### Apply what you read
**a)** In the article about Jessica Moore-Lane and her late twin brother, on what date did she receive the articles of incorporation for The Caring Angels Cancer Foundation?
**b)** Decide whether each statement agrees with the article about Jessica Moore-Lane and her late twin brother. Answer yes or no, and quote the words of the article that decide it.
(i) Justin Moore was living in Pilot Mountain when he died.
(ii) Moore-Lane earned her master's degree in nonprofit management from Virginia State University.
(iii) The Caring Angels Cancer Foundation already holds 501c3 nonprofit status.
**c)** From the article about Jessica Moore-Lane and her late twin brother, reproduce the stretch from "July 11, 2011" through "away from cancer." without changing a word.

### Excerpt to read
=-=-=

July 11, 2011 was the worst day of Jessica Moore-Lane’s life.
It was the first day in her 28 years that the Patrick County, Va. native would have to face the world without her beloved twin brother, Justin Moore, who passed away from cancer.
“I always pictured myself growing up with him and growing old – that’s what I always envisioned,” confessed the Virginia State University alumna, who is the executive assistant to the VP/chief construction officer at the Housing Authority of Winston-Salem (HAWS). “I never imagined my brother wouldn’t be here.”
Moore-Lane and her twin were close. The two talked on the phone on a daily basis and met regularly for lunch. Losing her only sibling was almost unbearable for Moore-Lane.
“A part of me went with him,” she remarked. “You feel alone and you feel like you lost your best friend, basically. Life is very different without him.”
As luck or fate would have it, the one year anniversary of her brother’s death was the beginning of a new chapter for Moore-Lane. On July 11, 2012, she received the articles of incorporation from the Secretary of State, making The Caring Angels Cancer Foundation – which she founded in her brother’s memory – a reality.
“I know it’s something he would want me to do,” related Moore-Lane, who graduated from High Point University in 2010 with a master’s degree in nonprofit management. “It’s something I always wanted to do, I just didn’t have a reason, until now.”
Moore-Lane envisions the organization, which is working to obtain its 501c3 nonprofit status, as a safety net for cancer patients that could help offset the non-medical expenses they often grapple with, including transportation, lodging, food, clothing and miscellaneous household expenses. Having watched her brother, who was too sick to work, struggle to make ends meet, Moore-Lane knows firsthand what a burden even small details can be for someone who is already fighting for his or her life.
“The simplest task, like cleaning the house, can be a struggle,” she related. “It affects people in many ways, not only the people with the cancer, but the family as well. Even the simplest things can turn out to be the most difficult.”
Moore-Lane’s brother lived in Pilot Mountain at the time of his death, and the distance, coupled with the demands of a full time job and caring for her husband and infant daughter, meant that Moore-Lane couldn’t be there for her brother – physically or financially – as much as she would have liked.

=-=-=

### Study material

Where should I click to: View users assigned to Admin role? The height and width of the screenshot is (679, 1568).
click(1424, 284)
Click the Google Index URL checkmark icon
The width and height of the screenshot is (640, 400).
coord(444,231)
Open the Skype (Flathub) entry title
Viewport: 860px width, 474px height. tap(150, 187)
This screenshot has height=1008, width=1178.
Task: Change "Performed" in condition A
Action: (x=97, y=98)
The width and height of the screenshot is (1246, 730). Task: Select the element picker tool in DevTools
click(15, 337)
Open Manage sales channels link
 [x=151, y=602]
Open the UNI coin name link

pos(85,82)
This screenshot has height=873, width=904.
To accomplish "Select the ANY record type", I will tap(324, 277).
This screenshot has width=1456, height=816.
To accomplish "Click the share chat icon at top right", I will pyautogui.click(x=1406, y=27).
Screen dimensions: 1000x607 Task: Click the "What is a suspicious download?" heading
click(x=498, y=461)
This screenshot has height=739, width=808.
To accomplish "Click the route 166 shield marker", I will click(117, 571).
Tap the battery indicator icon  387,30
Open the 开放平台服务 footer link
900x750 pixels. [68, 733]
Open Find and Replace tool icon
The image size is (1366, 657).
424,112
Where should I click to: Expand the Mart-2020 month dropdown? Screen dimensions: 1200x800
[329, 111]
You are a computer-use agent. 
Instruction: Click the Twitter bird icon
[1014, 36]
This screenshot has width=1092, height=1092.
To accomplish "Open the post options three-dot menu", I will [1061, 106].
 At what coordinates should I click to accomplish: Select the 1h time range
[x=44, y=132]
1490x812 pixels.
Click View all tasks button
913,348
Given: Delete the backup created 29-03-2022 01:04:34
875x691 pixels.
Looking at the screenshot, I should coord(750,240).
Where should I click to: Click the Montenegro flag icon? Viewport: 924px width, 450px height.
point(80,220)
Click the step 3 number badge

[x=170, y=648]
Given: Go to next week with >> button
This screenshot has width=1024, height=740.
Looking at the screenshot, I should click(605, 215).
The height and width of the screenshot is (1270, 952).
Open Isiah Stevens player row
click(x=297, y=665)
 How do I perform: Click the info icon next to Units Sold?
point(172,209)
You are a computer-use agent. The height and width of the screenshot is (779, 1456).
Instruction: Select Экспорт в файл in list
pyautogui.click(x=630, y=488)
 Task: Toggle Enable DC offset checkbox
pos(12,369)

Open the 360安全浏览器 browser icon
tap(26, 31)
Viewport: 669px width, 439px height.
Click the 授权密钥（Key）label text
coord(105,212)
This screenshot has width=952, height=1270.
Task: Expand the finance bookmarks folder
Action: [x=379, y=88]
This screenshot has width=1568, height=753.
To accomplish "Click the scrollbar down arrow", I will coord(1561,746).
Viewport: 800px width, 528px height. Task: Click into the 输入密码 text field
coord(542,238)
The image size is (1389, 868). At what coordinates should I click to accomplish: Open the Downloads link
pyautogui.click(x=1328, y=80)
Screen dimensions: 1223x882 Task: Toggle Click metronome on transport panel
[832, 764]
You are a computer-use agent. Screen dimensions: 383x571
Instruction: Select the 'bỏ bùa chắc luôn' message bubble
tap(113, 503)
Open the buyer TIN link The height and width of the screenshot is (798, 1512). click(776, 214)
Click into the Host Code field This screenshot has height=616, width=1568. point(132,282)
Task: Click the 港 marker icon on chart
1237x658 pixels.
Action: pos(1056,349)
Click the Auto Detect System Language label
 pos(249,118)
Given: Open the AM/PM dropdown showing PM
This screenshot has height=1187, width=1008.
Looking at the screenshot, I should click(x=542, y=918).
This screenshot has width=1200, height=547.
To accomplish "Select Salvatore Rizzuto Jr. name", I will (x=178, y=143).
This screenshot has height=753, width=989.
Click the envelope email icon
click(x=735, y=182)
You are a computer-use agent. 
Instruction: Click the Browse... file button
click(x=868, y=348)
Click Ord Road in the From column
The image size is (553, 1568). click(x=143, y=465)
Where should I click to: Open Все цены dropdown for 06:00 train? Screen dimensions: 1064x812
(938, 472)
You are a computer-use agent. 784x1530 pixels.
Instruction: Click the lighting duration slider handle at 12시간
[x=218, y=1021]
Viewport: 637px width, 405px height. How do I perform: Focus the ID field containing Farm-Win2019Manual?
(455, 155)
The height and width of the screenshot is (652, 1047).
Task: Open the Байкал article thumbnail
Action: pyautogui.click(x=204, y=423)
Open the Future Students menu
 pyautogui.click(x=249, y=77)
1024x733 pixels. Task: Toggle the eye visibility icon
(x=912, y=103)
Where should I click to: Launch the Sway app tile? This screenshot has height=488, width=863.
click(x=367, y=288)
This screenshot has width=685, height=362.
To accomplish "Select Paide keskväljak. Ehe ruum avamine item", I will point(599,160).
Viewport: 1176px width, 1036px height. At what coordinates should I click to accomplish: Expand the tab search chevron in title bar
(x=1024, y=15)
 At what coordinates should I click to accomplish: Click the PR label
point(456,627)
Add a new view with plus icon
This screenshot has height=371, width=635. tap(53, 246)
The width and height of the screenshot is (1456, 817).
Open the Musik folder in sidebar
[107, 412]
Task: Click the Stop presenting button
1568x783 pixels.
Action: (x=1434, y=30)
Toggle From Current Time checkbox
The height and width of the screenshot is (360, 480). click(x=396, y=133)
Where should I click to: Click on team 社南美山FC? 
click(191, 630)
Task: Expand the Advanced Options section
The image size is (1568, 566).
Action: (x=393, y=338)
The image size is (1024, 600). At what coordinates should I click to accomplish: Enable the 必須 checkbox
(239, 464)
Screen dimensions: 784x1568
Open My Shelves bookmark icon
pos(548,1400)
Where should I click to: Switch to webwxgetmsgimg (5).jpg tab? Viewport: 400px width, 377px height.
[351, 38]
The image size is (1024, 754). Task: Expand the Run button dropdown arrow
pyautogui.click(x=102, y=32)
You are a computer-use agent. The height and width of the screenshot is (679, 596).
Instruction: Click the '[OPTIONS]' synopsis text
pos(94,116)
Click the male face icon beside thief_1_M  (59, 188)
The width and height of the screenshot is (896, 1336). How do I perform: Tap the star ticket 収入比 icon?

=-=-=

### Results of the tasks
**a)** July 11, 2012

**b)**
(i) Yes: "Moore-Lane’s brother lived in Pilot Mountain at the time of his death"
(ii) No: "graduated from High Point University in 2010 with a master’s degree in nonprofit management"
(iii) No: "which is working to obtain its 501c3 nonprofit status"

**c)**
July 11, 2011 was the worst day of Jessica Moore-Lane’s life.
It was the first day in her 28 years that the Patrick County, Va. native would have to face the world without her beloved twin brother, Justin Moore, who passed away from cancer.